One roadblock that has made it difficult for such an independent software rating system to have been developed in the past is that companies have been reluctant to release their source code to outsiders for testing, mainly out of fear of handing over their most valuable intellectual property to others, the chief executive said.
Since the ratings system is delivered via a software-as-a-service (SaaS) model whereby users are not forced to distribute their code externally for testing, Moynahan expects that more development shops will be open to testing their code in such a manner.
Beyond the ratings service, Veracode similarly offers its flagship SecurityReview application - which promises to automate applications security auditing - as an on-demand subscription service.
In the last month alone, two of the best-known providers of source code and web applications security testing, Watchfire and SPI Dynamics, have been acquired by IBM and HP respectively, illustrating a major push among providers of software development tools to further integrate security monitoring features into their products.

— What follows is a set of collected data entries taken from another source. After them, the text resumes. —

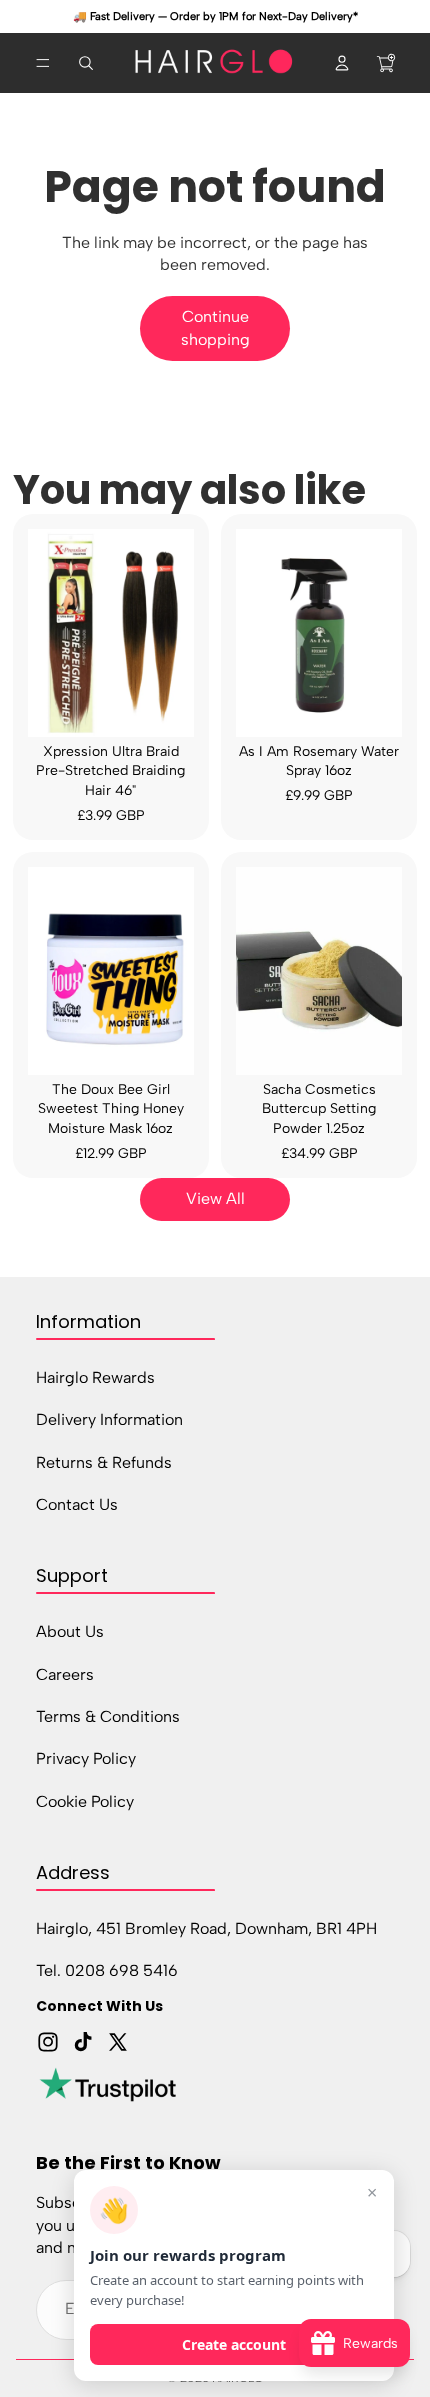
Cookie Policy (85, 1800)
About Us (70, 1631)
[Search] (86, 63)
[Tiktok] (83, 2042)
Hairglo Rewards (95, 1376)
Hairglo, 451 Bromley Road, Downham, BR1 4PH (206, 1928)
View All (215, 1198)
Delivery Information (109, 1419)
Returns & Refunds (104, 1461)
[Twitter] (118, 2042)
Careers (65, 1673)
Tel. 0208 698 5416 (107, 1970)
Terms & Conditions (108, 1716)
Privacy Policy (86, 1758)
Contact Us (77, 1504)
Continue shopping (215, 327)
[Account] (342, 63)
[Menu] (43, 63)
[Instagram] (48, 2042)
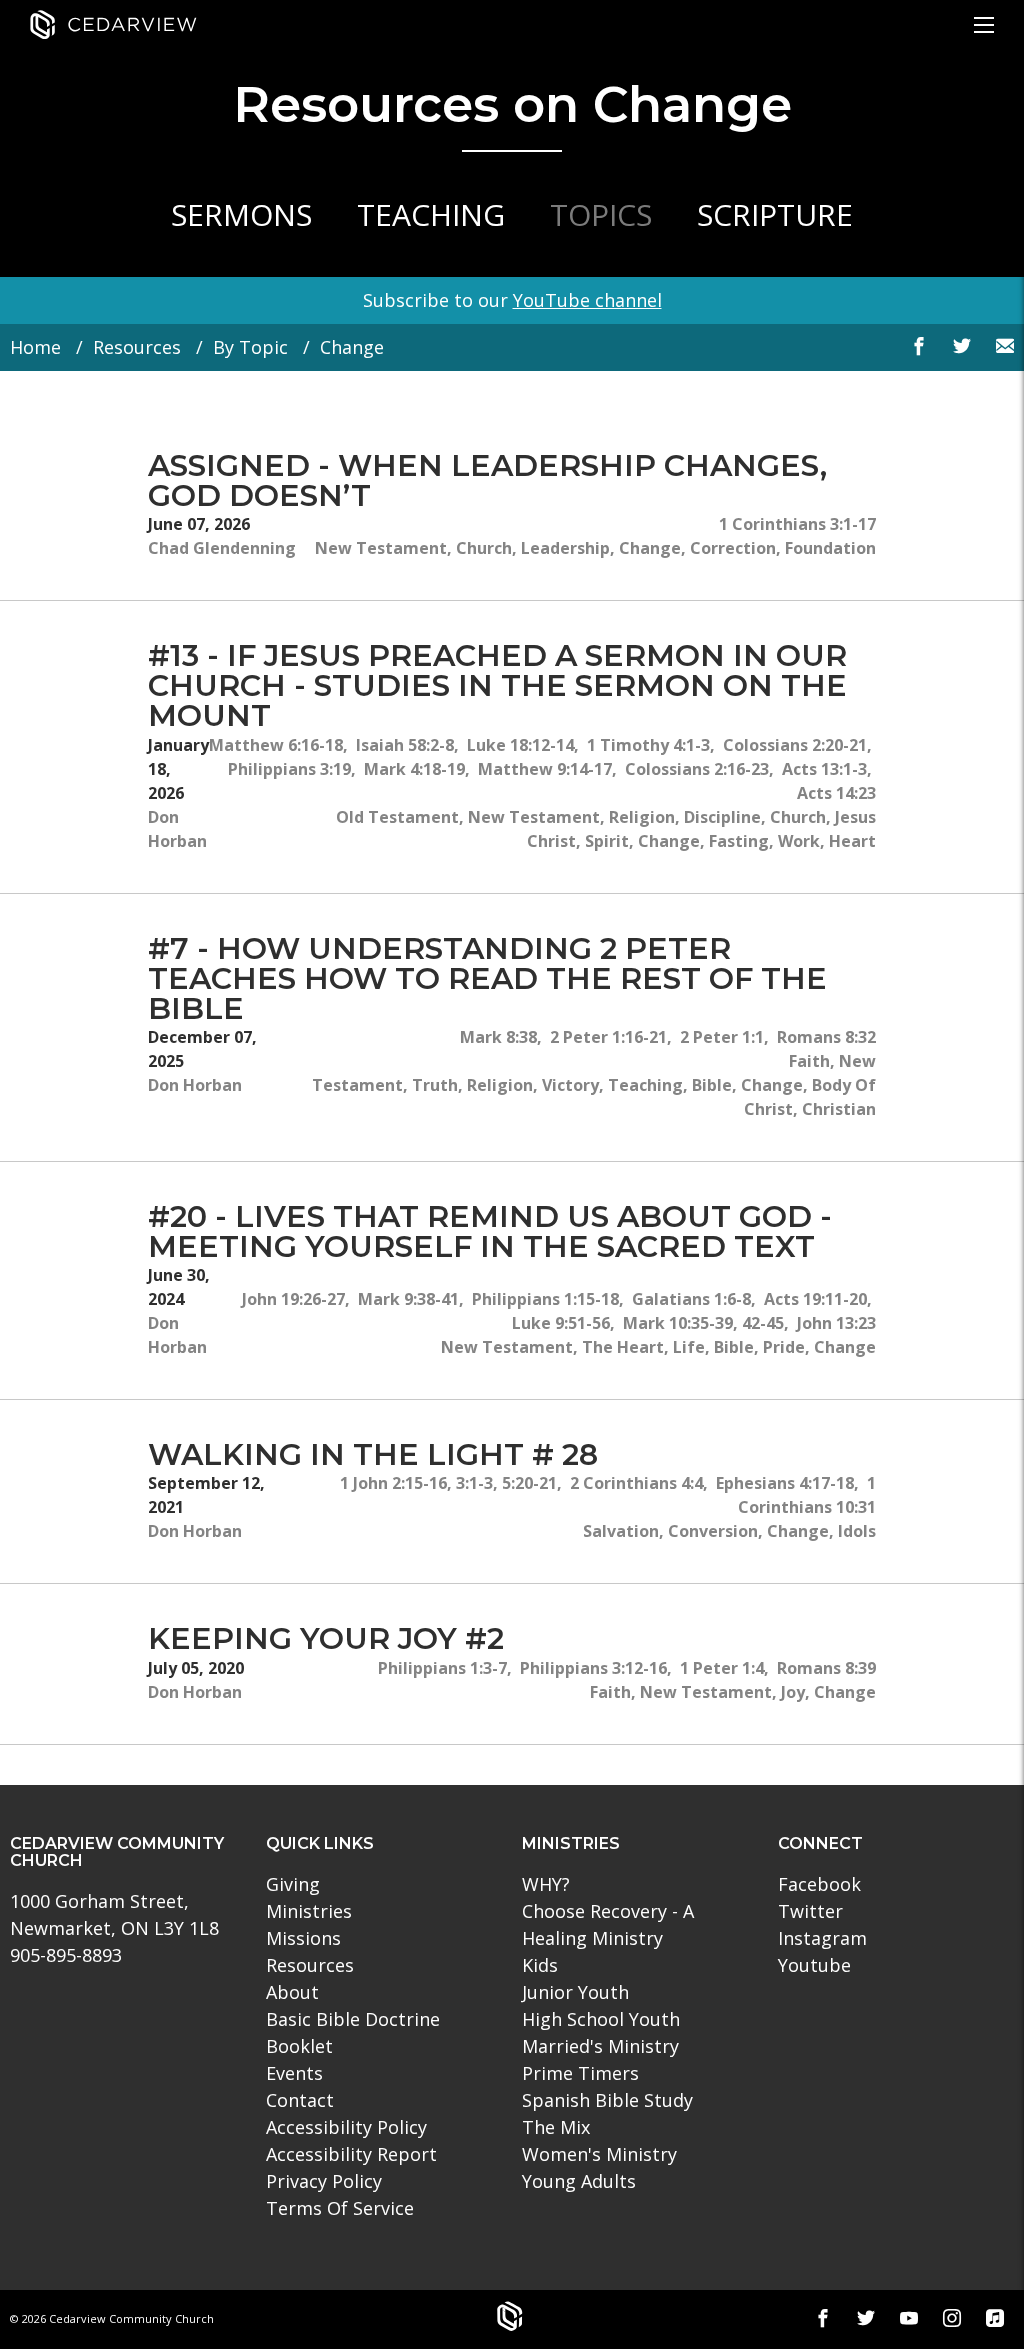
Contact (300, 2100)
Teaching (431, 214)
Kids (540, 1965)
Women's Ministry (599, 2154)
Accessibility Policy (346, 2127)
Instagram (822, 1938)
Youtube (814, 1965)
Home (35, 347)
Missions (303, 1938)
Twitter (810, 1911)
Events (294, 2073)
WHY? (546, 1884)
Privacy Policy (324, 2181)
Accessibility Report (351, 2154)
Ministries (309, 1911)
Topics (601, 214)
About (292, 1992)
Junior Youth (575, 1992)
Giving (293, 1884)
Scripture (775, 214)
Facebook (819, 1884)
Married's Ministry (600, 2046)
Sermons (241, 214)
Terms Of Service (340, 2208)
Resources (137, 347)
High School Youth (601, 2019)
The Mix (556, 2127)
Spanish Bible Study (607, 2100)
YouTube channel (587, 300)
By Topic (250, 347)
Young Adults (579, 2181)
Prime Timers (580, 2073)
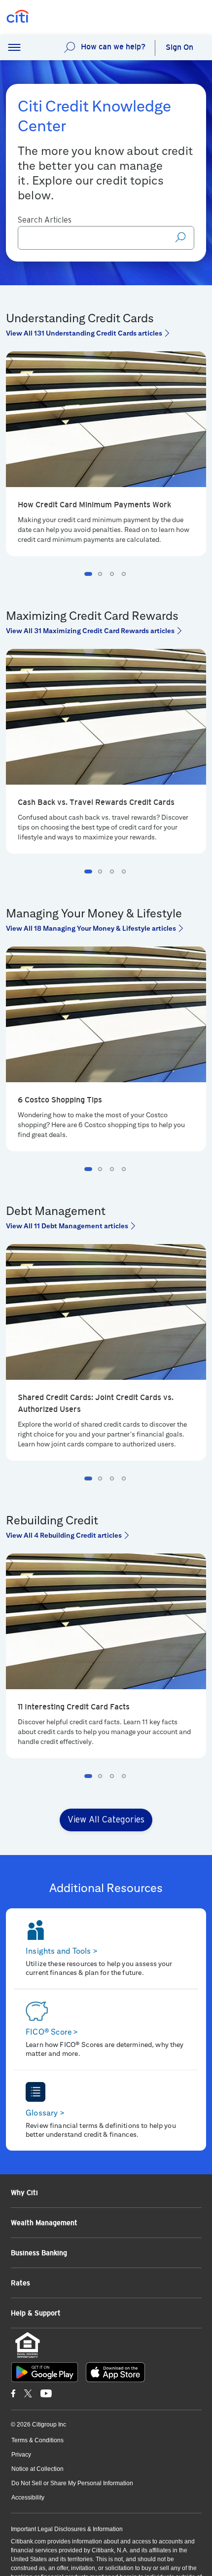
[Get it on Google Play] (44, 2372)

While those acquisitions should prove useful in helping businesses improve the security of their applications development process, at least one expert said that technologies provided by companies such as Veracode - those that can look directly at binary code for vulnerabilities – could see increased demand as developers seek even more tools for driving mistakes and incompatibilities out of their programs.
"Developers should be trying to find all possible ways to break their applications, not just looking at source code for mistakes; they need to have a more hacker-like mentality, and to do that you have to test throughout the whole development process," said Joseph Feiman, analyst with Gartner.
"To that end, no one today is testing binary code, which could be a significant benefit to improving security, so there will be a growing market for those tools that can handle that type of work," Feiman said. "Especially with the rise of SOA, and with people buying packages and services that offer them no access to the source code, we should see growth in this evolving market for binary testing tools."